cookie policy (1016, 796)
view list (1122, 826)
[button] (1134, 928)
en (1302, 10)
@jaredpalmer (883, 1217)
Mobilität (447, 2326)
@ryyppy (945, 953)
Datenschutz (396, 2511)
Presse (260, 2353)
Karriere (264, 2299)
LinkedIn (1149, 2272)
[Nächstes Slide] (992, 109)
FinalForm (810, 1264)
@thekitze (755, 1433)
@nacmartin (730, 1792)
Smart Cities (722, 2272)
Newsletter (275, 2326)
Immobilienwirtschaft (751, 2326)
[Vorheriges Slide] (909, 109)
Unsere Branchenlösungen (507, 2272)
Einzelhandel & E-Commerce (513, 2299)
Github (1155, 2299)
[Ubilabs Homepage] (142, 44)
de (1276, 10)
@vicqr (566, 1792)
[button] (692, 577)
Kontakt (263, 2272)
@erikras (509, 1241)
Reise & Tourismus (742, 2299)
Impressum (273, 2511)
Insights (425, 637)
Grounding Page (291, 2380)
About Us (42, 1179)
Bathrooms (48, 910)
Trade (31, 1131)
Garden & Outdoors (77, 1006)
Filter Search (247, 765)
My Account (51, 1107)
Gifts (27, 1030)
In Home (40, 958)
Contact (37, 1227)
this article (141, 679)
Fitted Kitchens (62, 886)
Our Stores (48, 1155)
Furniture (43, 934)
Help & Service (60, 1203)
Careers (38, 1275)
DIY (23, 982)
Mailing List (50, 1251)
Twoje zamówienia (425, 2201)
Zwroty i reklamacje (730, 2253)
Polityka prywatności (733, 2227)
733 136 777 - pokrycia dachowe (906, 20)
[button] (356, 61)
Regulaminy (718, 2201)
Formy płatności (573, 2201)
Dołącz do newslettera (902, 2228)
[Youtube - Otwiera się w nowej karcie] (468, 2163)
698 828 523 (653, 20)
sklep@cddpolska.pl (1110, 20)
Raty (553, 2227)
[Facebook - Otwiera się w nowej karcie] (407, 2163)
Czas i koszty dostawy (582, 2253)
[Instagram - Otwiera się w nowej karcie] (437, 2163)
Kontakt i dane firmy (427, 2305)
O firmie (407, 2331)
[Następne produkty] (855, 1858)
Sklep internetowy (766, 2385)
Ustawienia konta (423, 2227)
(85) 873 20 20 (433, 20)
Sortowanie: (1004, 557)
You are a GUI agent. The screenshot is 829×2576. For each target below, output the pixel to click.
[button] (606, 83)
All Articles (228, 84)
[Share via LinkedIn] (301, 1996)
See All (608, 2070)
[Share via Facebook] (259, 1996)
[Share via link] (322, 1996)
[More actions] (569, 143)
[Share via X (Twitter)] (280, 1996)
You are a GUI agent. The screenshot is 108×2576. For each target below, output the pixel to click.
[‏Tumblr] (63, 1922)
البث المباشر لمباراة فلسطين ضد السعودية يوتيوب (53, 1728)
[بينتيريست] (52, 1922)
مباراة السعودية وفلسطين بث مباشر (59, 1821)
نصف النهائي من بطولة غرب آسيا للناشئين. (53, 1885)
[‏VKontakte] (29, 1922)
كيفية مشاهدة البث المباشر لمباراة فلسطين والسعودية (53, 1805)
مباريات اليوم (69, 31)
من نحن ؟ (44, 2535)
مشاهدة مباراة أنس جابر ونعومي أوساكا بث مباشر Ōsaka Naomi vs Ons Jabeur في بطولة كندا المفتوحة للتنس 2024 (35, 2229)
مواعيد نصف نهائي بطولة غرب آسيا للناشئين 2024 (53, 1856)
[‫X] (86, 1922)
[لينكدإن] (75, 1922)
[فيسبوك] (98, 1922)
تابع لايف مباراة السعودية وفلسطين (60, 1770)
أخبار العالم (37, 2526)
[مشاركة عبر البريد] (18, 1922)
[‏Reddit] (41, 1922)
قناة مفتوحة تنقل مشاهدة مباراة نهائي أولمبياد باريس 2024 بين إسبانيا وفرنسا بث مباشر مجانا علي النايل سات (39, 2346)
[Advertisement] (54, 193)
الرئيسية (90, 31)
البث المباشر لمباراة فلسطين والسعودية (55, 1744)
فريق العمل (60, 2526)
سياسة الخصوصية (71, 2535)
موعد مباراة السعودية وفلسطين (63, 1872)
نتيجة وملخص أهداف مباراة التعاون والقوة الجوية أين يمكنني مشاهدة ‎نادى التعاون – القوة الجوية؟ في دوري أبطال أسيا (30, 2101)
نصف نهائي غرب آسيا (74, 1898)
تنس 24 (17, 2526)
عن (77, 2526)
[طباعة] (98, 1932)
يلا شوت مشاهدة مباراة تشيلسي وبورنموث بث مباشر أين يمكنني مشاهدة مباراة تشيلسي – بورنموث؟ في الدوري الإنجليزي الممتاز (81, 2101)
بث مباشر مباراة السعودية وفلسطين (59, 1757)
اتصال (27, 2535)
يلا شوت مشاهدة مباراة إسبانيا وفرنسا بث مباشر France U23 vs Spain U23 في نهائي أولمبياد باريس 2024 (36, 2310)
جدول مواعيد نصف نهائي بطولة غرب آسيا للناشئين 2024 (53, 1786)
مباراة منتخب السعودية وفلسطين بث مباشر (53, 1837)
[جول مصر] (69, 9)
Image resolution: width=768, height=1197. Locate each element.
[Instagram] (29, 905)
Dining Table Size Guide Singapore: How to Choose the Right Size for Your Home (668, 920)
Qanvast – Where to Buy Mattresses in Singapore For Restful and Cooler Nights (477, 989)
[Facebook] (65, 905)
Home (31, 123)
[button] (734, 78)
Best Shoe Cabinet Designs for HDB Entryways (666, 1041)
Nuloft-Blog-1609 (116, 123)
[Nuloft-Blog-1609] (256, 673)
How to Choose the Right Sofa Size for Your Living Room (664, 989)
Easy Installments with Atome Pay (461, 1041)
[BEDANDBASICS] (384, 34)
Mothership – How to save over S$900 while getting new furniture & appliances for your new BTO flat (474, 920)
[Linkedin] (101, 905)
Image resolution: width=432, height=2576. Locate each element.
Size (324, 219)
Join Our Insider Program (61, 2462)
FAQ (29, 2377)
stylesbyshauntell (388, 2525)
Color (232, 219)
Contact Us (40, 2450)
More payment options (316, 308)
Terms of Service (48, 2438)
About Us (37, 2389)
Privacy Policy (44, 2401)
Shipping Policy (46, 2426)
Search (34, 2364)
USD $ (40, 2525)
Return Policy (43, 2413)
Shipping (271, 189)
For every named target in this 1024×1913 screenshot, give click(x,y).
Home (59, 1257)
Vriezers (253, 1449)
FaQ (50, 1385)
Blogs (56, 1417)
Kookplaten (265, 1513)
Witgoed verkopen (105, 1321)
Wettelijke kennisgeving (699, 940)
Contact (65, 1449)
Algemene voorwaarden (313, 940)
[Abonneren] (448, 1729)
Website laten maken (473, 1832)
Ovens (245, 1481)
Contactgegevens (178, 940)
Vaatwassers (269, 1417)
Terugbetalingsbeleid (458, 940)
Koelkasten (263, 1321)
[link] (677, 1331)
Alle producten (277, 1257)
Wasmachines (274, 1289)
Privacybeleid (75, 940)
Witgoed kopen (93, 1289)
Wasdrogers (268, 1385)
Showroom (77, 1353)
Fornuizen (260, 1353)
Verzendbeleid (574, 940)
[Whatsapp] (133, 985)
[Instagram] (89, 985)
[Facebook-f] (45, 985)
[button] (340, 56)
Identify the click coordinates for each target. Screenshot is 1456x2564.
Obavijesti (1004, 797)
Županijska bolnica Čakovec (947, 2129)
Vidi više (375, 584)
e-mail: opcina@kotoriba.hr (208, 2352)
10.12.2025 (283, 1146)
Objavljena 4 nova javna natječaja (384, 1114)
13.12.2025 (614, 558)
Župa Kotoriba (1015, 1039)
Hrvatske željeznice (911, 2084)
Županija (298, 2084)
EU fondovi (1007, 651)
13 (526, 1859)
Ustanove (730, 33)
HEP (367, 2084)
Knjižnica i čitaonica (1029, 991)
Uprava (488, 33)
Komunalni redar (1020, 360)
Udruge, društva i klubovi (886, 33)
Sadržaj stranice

□ □ □ □ □ □ □

> **Your objective**: Your response should be the lines above from the first to the one containing "[Share via Facebook] (259, 1996)", inclusive, each given exactly.

> **Answer section**:
cookie policy (1016, 796)
view list (1122, 826)
[button] (1134, 928)
en (1302, 10)
@jaredpalmer (883, 1217)
Mobilität (447, 2326)
@ryyppy (945, 953)
Datenschutz (396, 2511)
Presse (260, 2353)
Karriere (264, 2299)
LinkedIn (1149, 2272)
[Nächstes Slide] (992, 109)
FinalForm (810, 1264)
@thekitze (755, 1433)
@nacmartin (730, 1792)
Smart Cities (722, 2272)
Newsletter (275, 2326)
Immobilienwirtschaft (751, 2326)
[Vorheriges Slide] (909, 109)
Unsere Branchenlösungen (507, 2272)
Einzelhandel & E-Commerce (513, 2299)
Github (1155, 2299)
[Ubilabs Homepage] (142, 44)
de (1276, 10)
@vicqr (566, 1792)
[button] (692, 577)
Kontakt (263, 2272)
@erikras (509, 1241)
Reise & Tourismus (742, 2299)
Impressum (273, 2511)
Insights (425, 637)
Grounding Page (291, 2380)
About Us (42, 1179)
Bathrooms (48, 910)
Trade (31, 1131)
Garden & Outdoors (77, 1006)
Filter Search (247, 765)
My Account (51, 1107)
Gifts (27, 1030)
In Home (40, 958)
Contact (37, 1227)
this article (141, 679)
Fitted Kitchens (62, 886)
Our Stores (48, 1155)
Furniture (43, 934)
Help & Service (60, 1203)
Careers (38, 1275)
DIY (23, 982)
Mailing List (50, 1251)
Twoje zamówienia (425, 2201)
Zwroty i reklamacje (730, 2253)
Polityka prywatności (733, 2227)
733 136 777 - pokrycia dachowe (906, 20)
[button] (356, 61)
Regulaminy (718, 2201)
Formy płatności (573, 2201)
Dołącz do newslettera (902, 2228)
[Youtube - Otwiera się w nowej karcie] (468, 2163)
698 828 523 (653, 20)
sklep@cddpolska.pl (1110, 20)
Raty (553, 2227)
[Facebook - Otwiera się w nowej karcie] (407, 2163)
Czas i koszty dostawy (582, 2253)
[Instagram - Otwiera się w nowej karcie] (437, 2163)
Kontakt i dane firmy (427, 2305)
O firmie (407, 2331)
[Następne produkty] (855, 1858)
Sklep internetowy (766, 2385)
Ustawienia konta (423, 2227)
(85) 873 20 20 (433, 20)
Sortowanie: (1004, 557)
You are a GUI agent. The screenshot is 829×2576. For each target below, output the pixel to click.
[button] (606, 83)
All Articles (228, 84)
[Share via LinkedIn] (301, 1996)
See All (608, 2070)
[Share via Facebook] (259, 1996)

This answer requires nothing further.